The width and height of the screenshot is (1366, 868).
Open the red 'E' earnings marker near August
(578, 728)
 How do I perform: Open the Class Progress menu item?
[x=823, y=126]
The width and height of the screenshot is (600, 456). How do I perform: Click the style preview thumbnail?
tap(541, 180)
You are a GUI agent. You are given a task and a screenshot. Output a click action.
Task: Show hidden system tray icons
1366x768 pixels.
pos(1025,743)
◇ ◇ ◇
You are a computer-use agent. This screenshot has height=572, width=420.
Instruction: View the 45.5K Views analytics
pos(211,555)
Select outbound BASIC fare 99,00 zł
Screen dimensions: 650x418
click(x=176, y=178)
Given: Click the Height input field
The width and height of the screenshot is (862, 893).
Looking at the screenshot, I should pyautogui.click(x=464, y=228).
◇ ◇ ◇
> _Task goal_:
Would you please return every line in the listing where "agent" shows up?

> _Reply_:
You are a GUI agent. You are given a task and a screenshot. Output a click action.
You are a computer-use agent. This screenshot has height=572, width=420.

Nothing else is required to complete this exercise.